Understanding soundness and motivations in chess puzzles, problems, and studies
1 Nov. 2021 | by Peter Wong
What makes chess puzzles, problems, and endgame studies sound – or unsound? Why do some puzzles seem to contain “sub-optimal” moves by the opposing side? Is a problem or a study faulty if its thematic variation isn’t apparently “forced”? These sorts of questions are often raised, and it’s certainly important to be able to distinguish between valid and incorrect positions. Afterall, the brilliant solution of a puzzle or a composition comes to nought if an alternative line solves as well. Understanding the issue of soundness also helps us to appreciate why certain moves appear as the main line of a solution. We will thus look at the motivations that underlie “best” moves and how they actually vary in tactics puzzles, composed problems, and studies, due to different goals and conventions. We’ll also consider the limitations of chess engines and tablebases in analysing such positions, and see why the software’s purported solutions are often misleading. Once these factors are taken into account, we can make the right verdict on the validity of any puzzle or composition, and avoid some common fallacies.
Three types of white goals
Tactics puzzles: The side to play obtains a winning material advantage (or gives mate).
Directmate problems: White to play and forces mate in N moves.
Endgame studies: White to play and win or White to play and draw.

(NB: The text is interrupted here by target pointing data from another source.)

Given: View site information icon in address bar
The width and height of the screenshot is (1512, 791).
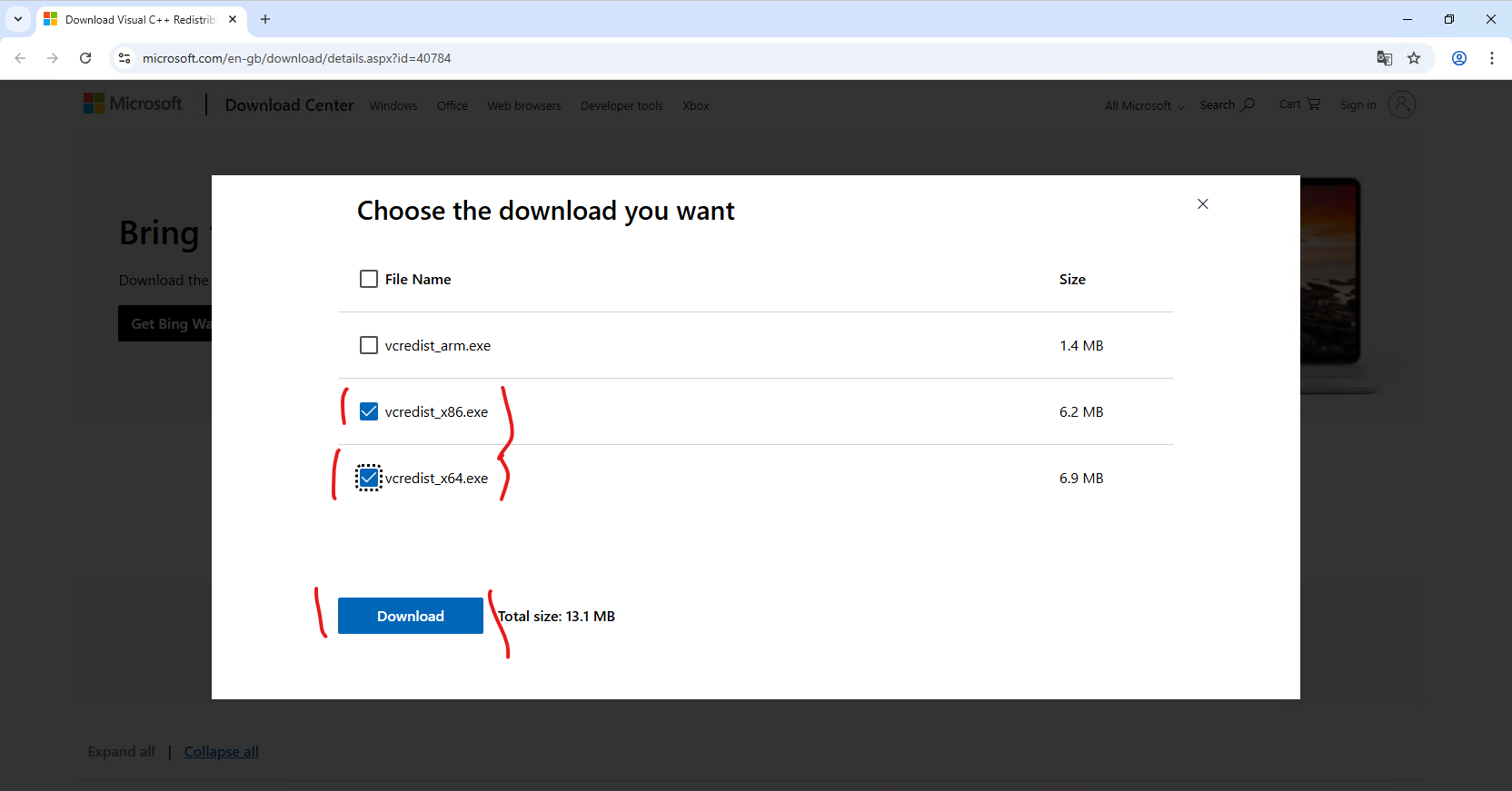Looking at the screenshot, I should pyautogui.click(x=124, y=58).
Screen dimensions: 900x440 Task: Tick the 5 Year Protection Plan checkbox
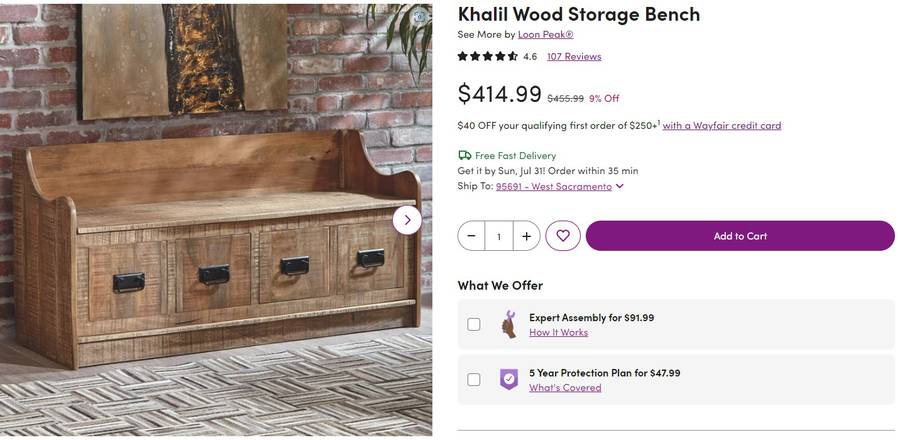(x=474, y=380)
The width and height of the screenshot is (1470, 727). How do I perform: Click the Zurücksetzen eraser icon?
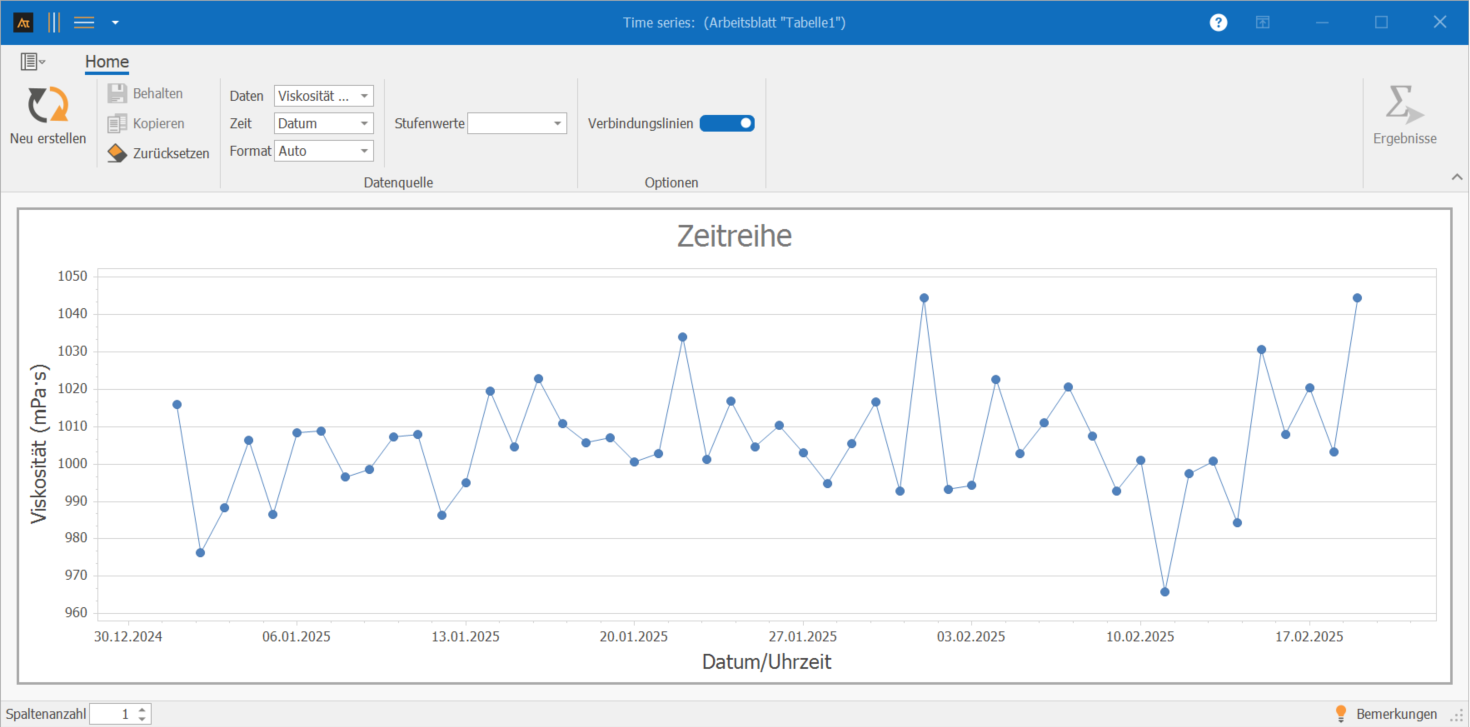tap(117, 153)
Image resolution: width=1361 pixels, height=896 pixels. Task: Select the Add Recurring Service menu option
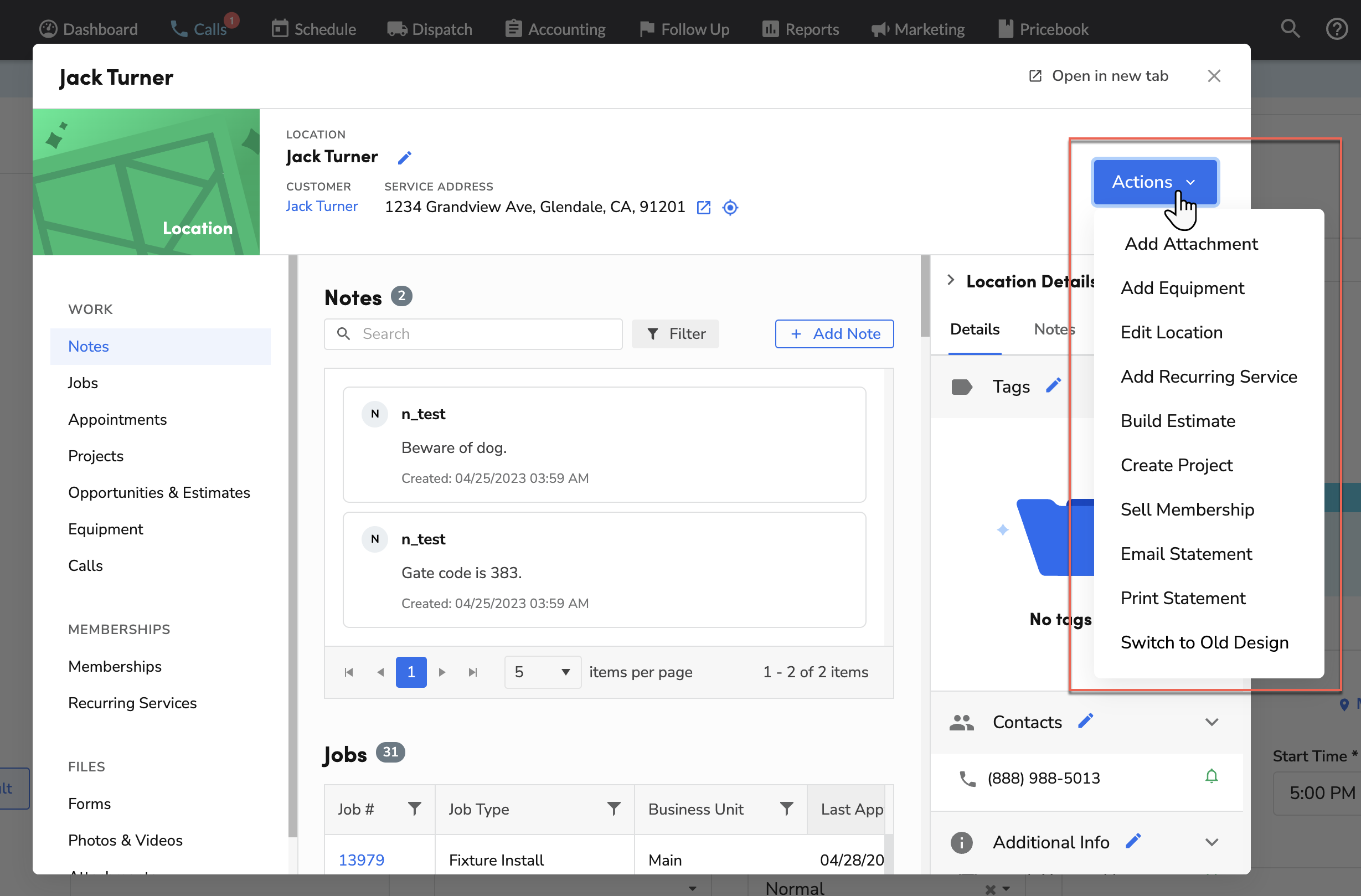[1209, 376]
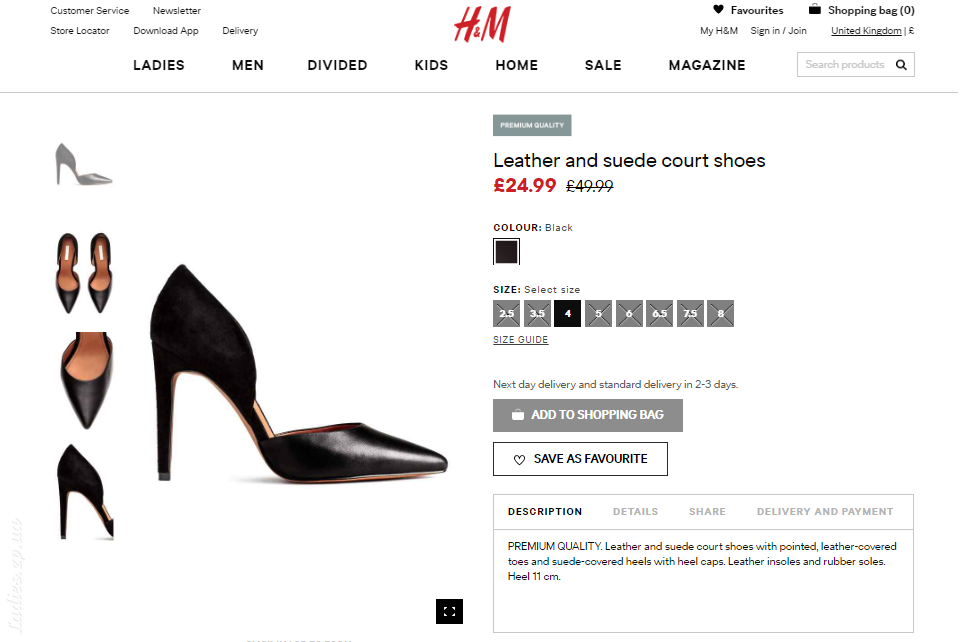Open United Kingdom country selector
The height and width of the screenshot is (642, 966).
click(x=866, y=31)
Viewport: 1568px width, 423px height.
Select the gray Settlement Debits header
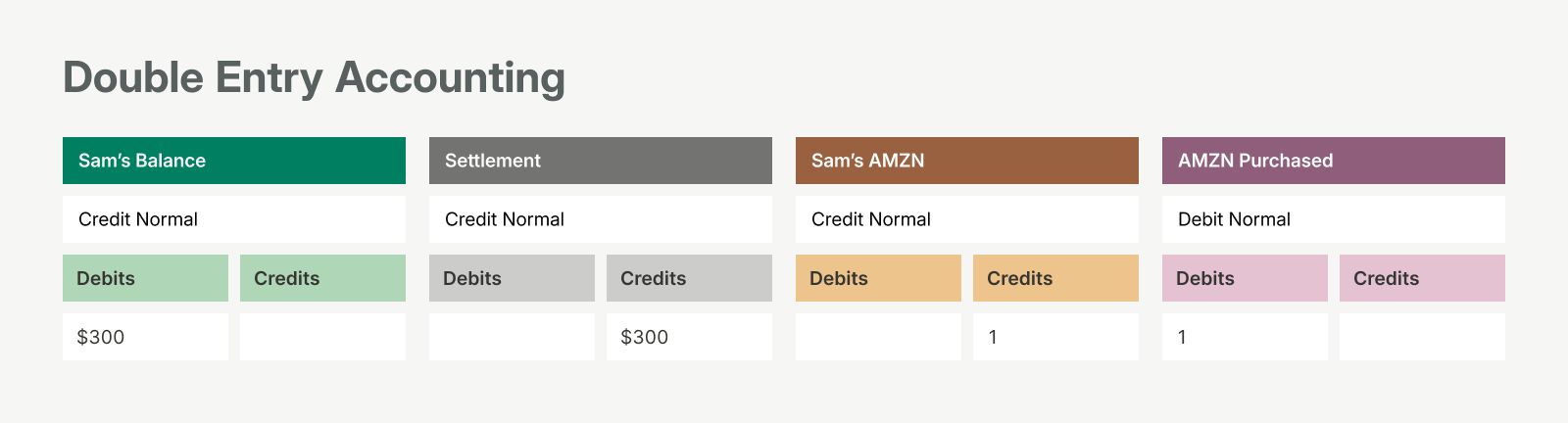click(512, 278)
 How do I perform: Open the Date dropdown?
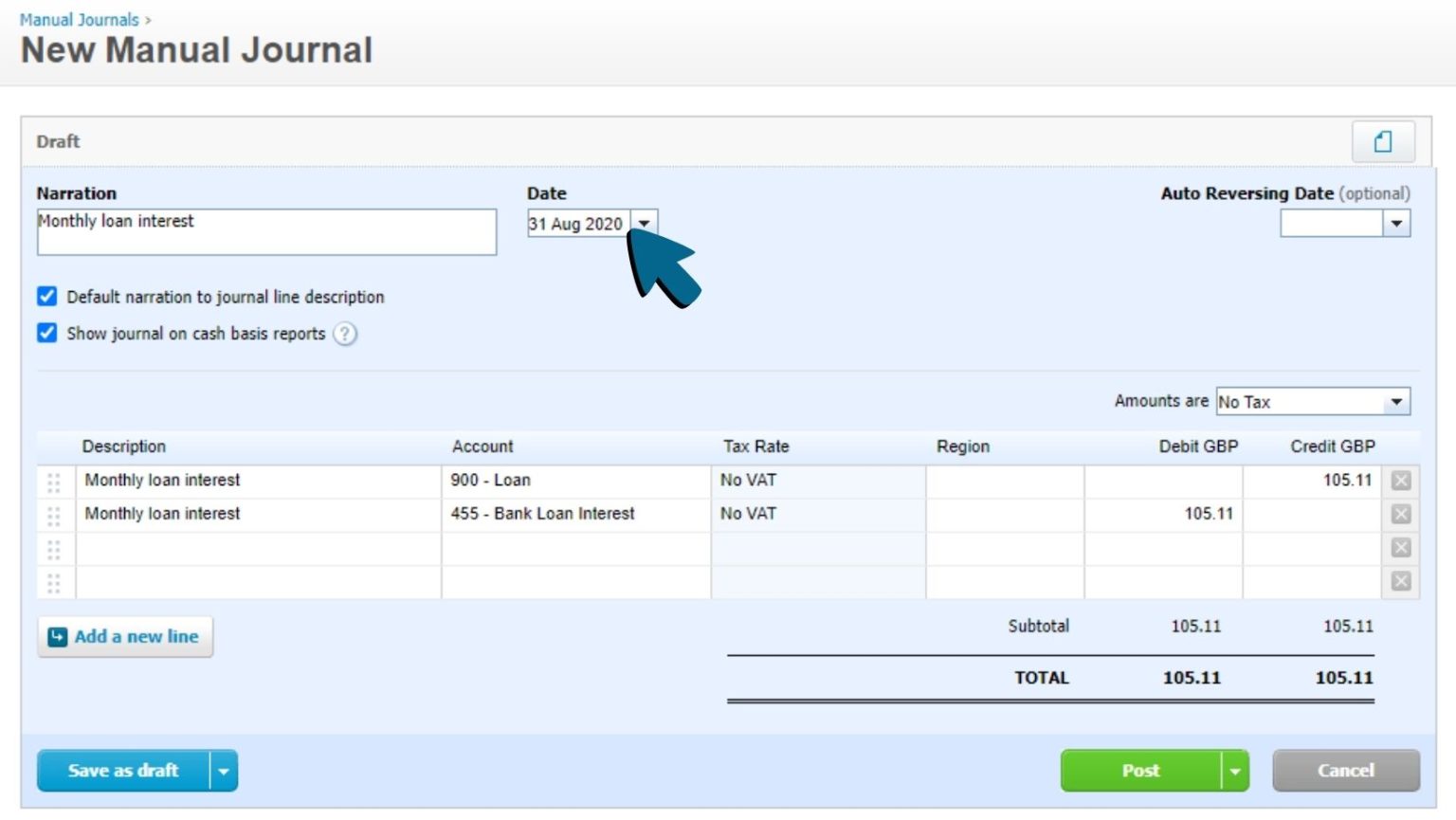(645, 224)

Directmates and studies – two kinds of composed positions – are always solved from White’s perspective. That isn’t the case in tactics puzzles, but for ease of discussion, we’ll assume that in such positions it’s always White who gains the winning material advantage, and Black defends. For simplicity’s sake, I will ignore Draw studies, though the general principles would still apply.
Two types of unsoundness
Alternative white play different from the intended solution also achieves the specific goal.
Black manages to prevent White from achieving the goal, i.e. there is no solution.
The first type underlines the essential element of unique play in all forms of puzzles and compositions. In problems and studies, an alternative first move that also solves is called a cook, and a cooked composition is normally ruined. Alternatives on the second and subsequent moves are called duals, and they are serious flaws in thematic variations but tolerated in subsidiary lines. Importantly, note that these faults apply to white play only. Alternative black moves, unless they actually defeat White’s goal (as mentioned above), are not flaws at all but they simply generate variations.
This is why it’s pointless to criticise a black move in the main variation of a puzzle or a study for being “not forced,” unless you could indicate an alternative black move that actually stops White from winning. A forced move is one where all alternatives would lead to a worse result for the player. Thus in a sound position, White’s correct moves are forced (alternatives would fail to win); but since the position is objectively lost for Black (best play by White is always assumed), not only the black moves of the main line but all of their alternatives would also lead to the same fatal result. In such a situation, the idea of a “forced” black move – one that gives a better result than its alternatives – is ultimately meaningless.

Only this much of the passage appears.